回月光酒吧的路上,梵风对于老板娘索西亚感觉心里很是愧疚。
来的第一天,自己拍着心口给索西亚保证,每天清晨一杯水割威士忌,然后老老实实调酒打工。
结果,打声招呼后,自己就没影儿了,再回来已经是一个多月以后了。
这怎么道歉?怎么解释?
先不说这个鸽了索西亚的事情,再说自己留下的那三十万金币,怎么解释。
给她说,其实我家里很有钱我是个富二代,我老爹是贝尔玛尔公国的贵族……
扯淡,这话梵风自己都不相信。
那麽,给她说,这些都是gsd给自己的?
似乎也不太真实啊,老瞎子自己穷的都要去要饭了。
总不能给她说,我一路上烧杀劫掠抢来的吧!
可这不就打破了自己在她之前的优雅绅士第一印象了吗?
老实说,梵风在心里还是很在意这个美丽的精灵老板娘的,真的要欺骗,那做不到。
既然做不到,干脆承认好了,反正鬼剑士就是精神病和暴力狂的综合体,从菲托力强恩开始,阿拉德大陆对鬼剑士就没过好印象,我也不介意多个坏名声。
梵风思忖定了神,用钥匙打开了酒店店门。
月光酒吧白天是不营业的,只有晚上才营业。
步入月光酒吧,梵风随眼看去,昏暗的酒馆,一如既往的安静,优雅,堆砌小山一样的酒桶,剔透的水晶杯,而在酒吧卡座台面上,放着一大盘熏肉和烤面包,一大杯紫玛瑙葡萄酒。
梵风虽然在gsd那吃过一些面包了,但是老瞎子的东西,梵风没敢扯开肚子吃,这回回到自家酒吧了,梵风不由得来了食欲,快步到了卡台,拽住了烤肉就要开啃。
梵风走近了,看到葡萄酒杯下,压着一张纸条。
梵风细细瞥了一眼,不由得心中一暖。
“想不到我的调酒师,除了会调酒,还会拯救世界。”
看着优雅的精灵花边字体,清雅调侃的口气,梵风甚至可以想象到索西亚写这一行字迹时候的调侃表情。
梵风把纸条握在手心,闷了一口酒水,一股感动在心中凝聚。
也许,自己什么都不需要解释!
因为,一个高情商的精灵,她根本不会问你要这些解释。
故乡的鲁迅先生,就曾经说过,一个低情商的女人能让每天日常生活过得都好像拯救世界一样艰难,而一个高情商的女人能让里每天拯救世界都如家常便饭。

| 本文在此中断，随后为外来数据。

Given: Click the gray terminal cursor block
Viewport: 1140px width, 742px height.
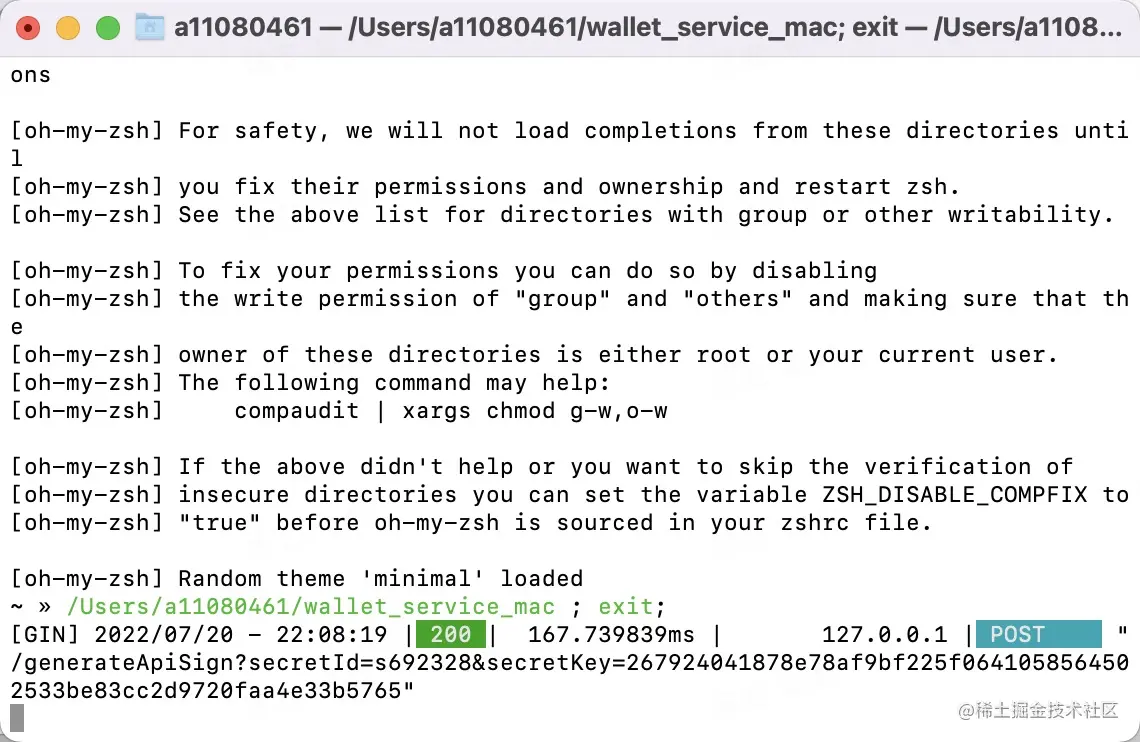Looking at the screenshot, I should click(x=17, y=718).
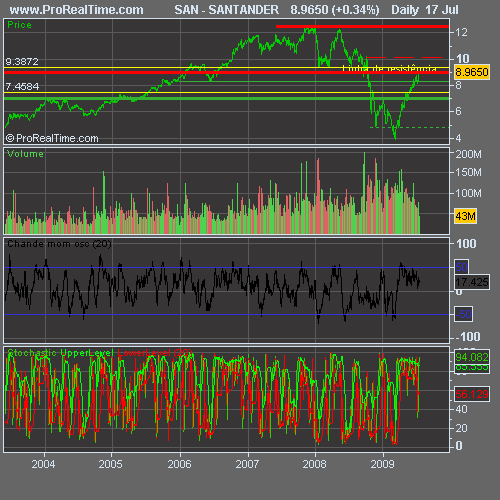Click the 9.3872 horizontal line label
This screenshot has width=500, height=500.
point(22,61)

很明显,索西亚是后者,一个情商绝高,又美貌倾城的祸水。
吃完烤肉,面包,梵风小心上了二楼,二楼索西亚的门紧闭着,她应该在补养颜觉,精灵们似乎都很喜欢睡觉。
梵风回到了自己的卧室,隔壁的杂货室早就被索西亚整理干净了,一个橡木柜子,一个橡木木榻,旁侧还有一盆绿色的盆栽吊兰,吊兰生长茂盛,看得出,精灵都很喜欢植物。
梵风一股脑躺在木榻,这一刻什么也不想了,什么帝国,什么第三期转移实验核心数据,什么不死生物,什么克拉赫,什么赫顿玛尔领主……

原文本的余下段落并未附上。